GOAL ▸
Copy the forum excerpt below word for word, from "But it may have" to "(as in qEnvironmentVariable()".

PASSAGE SHOWN ▸
Agreed for Unix systems. But on Windows, the original string as obtained from
GetEnvironmentVariableW is u"a\u00ff\u00ffz". It's not ill-formed at all, so
there should not be any U+FFFD there.
But it may have unpaired surrogates in its UTF-16 form, so it couldn't be
encoded in UTF-8 or UTF-32 properly (WTF-8 would work).
> Thank you for those links. Reading the documentation for them reinforced
> my belief that programmers have a need to access raw environment
> variable values (as in qgetenv()
> <https://doc.qt.io/qt-6/qtglobal.html#qgetenv>), but without requiring
> conversion to char or byte-based storage (e.g., raw wchar_t access on
> Windows) and to access values as text (as in qEnvironmentVariable()

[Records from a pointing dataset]
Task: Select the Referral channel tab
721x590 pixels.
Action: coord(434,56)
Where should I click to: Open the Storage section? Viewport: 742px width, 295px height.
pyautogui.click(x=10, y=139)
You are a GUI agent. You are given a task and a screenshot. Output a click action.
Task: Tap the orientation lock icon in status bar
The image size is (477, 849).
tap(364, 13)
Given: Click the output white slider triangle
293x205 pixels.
...
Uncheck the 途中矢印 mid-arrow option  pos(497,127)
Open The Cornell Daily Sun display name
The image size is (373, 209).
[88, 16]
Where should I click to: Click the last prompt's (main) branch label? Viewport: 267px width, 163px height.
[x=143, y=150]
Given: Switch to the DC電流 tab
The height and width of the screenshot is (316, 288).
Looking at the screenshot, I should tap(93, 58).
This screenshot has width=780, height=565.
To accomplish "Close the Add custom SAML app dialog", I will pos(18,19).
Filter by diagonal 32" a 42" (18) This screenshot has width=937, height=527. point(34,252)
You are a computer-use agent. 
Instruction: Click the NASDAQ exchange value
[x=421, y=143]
==
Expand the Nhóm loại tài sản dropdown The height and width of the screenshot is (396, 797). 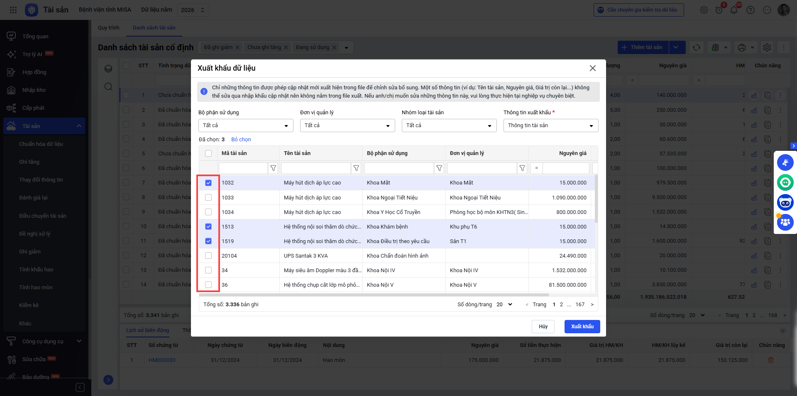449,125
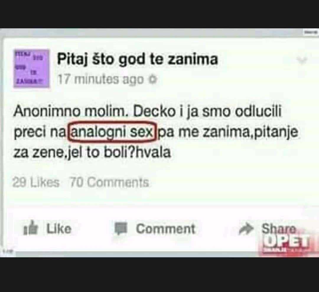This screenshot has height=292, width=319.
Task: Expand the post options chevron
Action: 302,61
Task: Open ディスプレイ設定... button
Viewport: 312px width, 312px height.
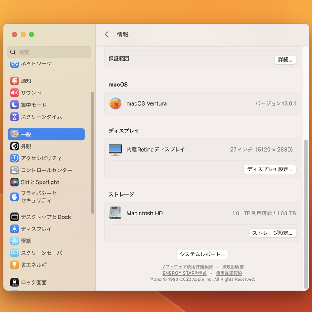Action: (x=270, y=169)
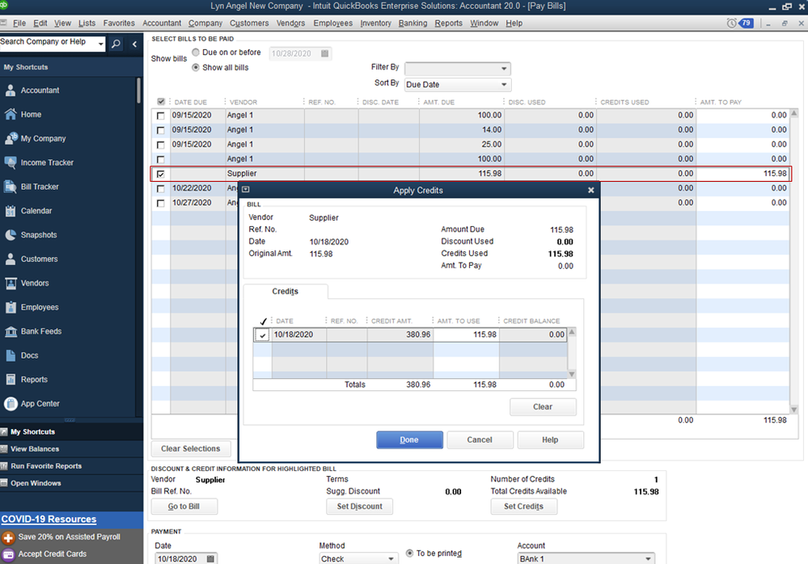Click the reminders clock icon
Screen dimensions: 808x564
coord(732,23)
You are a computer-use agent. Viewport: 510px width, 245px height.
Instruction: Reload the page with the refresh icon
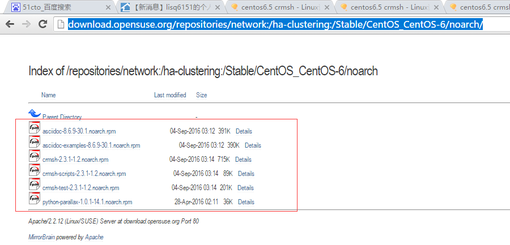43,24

FINISHED ANSWER ▸
But it may have unpaired surrogates in its UTF-16 form, so it couldn't be
encoded in UTF-8 or UTF-32 properly (WTF-8 would work).
> Thank you for those links. Reading the documentation for them reinforced
> my belief that programmers have a need to access raw environment
> variable values (as in qgetenv()
> <https://doc.qt.io/qt-6/qtglobal.html#qgetenv>), but without requiring
> conversion to char or byte-based storage (e.g., raw wchar_t access on
> Windows) and to access values as text (as in qEnvironmentVariable()